Dennett’s book is also a document of the intellectual havoc of our infamous polarization, with its widespread and deeply damaging assumption that the most extreme statement of an idea is its most genuine statement. Dennett lives in a world in which you must believe in the grossest biologism or in the grossest theism, in a purely naturalistic understanding of religion or in intelligent design, in the omniscience of a white man with a long beard in 19th-century England or in the omniscience of a white man with a long beard in the sky.

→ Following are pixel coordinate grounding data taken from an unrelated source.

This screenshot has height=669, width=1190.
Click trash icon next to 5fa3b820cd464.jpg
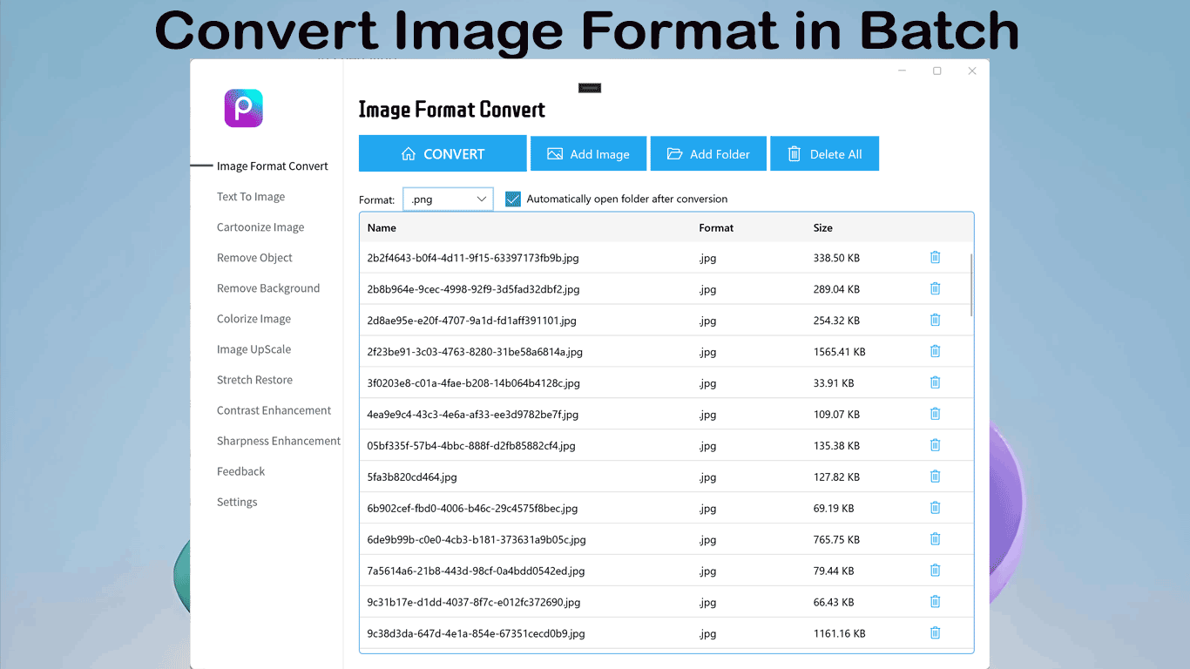click(x=935, y=476)
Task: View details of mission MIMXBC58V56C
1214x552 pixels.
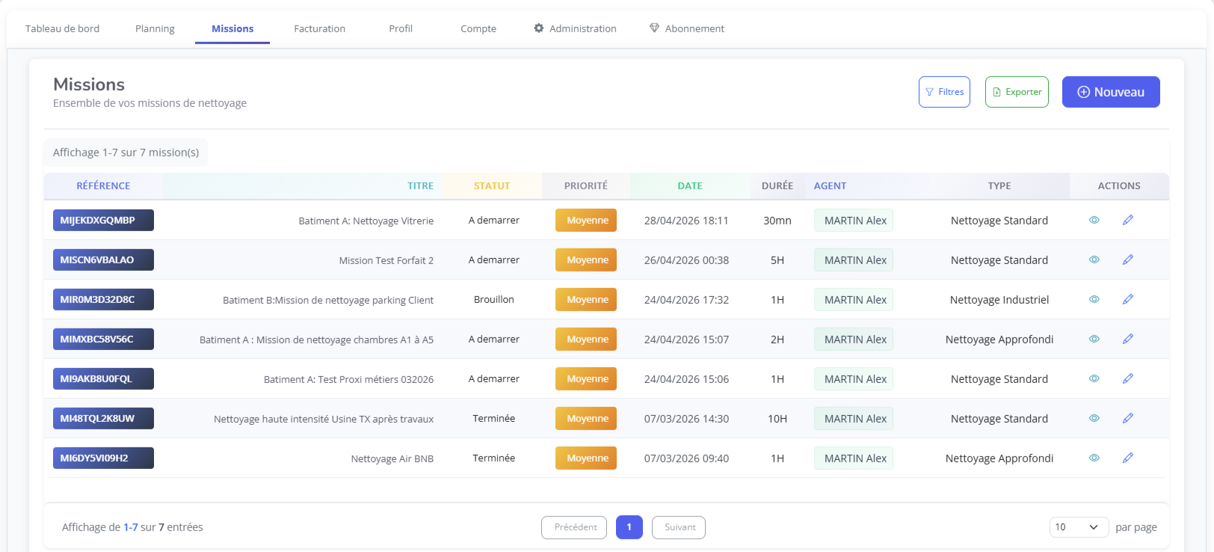Action: [1094, 339]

Funny because I was thinking of some parts of the left and their own omniscient white man with a long beard… ;-). But that is another blog post…

The God Genome

‘Breaking the Spell: Religion as a Natural Phenomenon,’ by Daniel C. Dennett
Review by LEON WIESELTIER
Published: February 19, 2006

THE question of the place of science in human life is not a scientific question. It is a philosophical question. Scientism, the view that science can explain all human conditions and expressions, mental as well as physical, is a superstition, one of the dominant superstitions of our day; and it is not an insult to science to say so. For a sorry instance of present-day scientism, it would be hard to improve on Daniel C. Dennett’s book. “Breaking the Spell” is a work of considerable historical interest, because it is a merry anthology of contemporary superstitions.

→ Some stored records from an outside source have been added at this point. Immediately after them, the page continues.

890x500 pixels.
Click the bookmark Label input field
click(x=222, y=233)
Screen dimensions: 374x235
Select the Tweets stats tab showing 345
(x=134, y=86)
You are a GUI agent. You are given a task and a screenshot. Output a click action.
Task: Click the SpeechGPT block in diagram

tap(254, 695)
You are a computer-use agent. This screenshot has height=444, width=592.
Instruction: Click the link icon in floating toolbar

The orthodoxies of evolutionary psychology are all here, its tiresome way of roaming widely but never leaving its house, its legendary curiosity that somehow always discovers the same thing. The excited materialism of American society — I refer not to the American creed of shopping, according to which a person’s qualities may be known by a person’s brands, but more ominously to the adoption by American culture of biological, economic and technological ways of describing the purposes of human existence — abounds in Dennett’s usefully uninhibited pages. And Dennett’s book is also a document of the intellectual havoc of our infamous polarization, with its widespread and deeply damaging assumption that the most extreme statement of an idea is its most genuine statement. Dennett lives in a world in which you must believe in the grossest biologism or in the grossest theism, in a purely naturalistic understanding of religion or in intelligent design, in the omniscience of a white man with a long beard in 19th-century England or in the omniscience of a white man with a long beard in the sky.

In his own opinion, Dennett is a hero. He is in the business of emancipation, and he reveres himself for it. “By asking for an accounting of the pros and cons of religion, I risk getting poked in the nose or worse,” he declares, “and yet I persist.” Giordano Bruno, with tenure at Tufts! He wonders whether religious people “will have the intellectual honesty and courage to read this book through.” If you disagree with what Dennett says, it is because you fear what he says. Any opposition to his scientistic deflation of religion he triumphantly dismisses as “protectionism.” But people who share Dennett’s view of the world he calls “brights.” Brights are not only intellectually better, they are also ethically better. Did you know that “brights have the lowest divorce rate in the United States, and born-again Christians the highest”? Dennett’s own “sacred values” are “democracy, justice, life, love and truth.” This rigs things nicely. If you refuse his “impeccably hardheaded and rational ontology,” then your sacred values must be tyranny, injustice, death, hatred and falsehood. Dennett is the sort of rationalist who gives reason a bad name; and in a new era of American obscurantism, this is not helpful.

[...]

What’s up with the dudes with big white beards, anyway?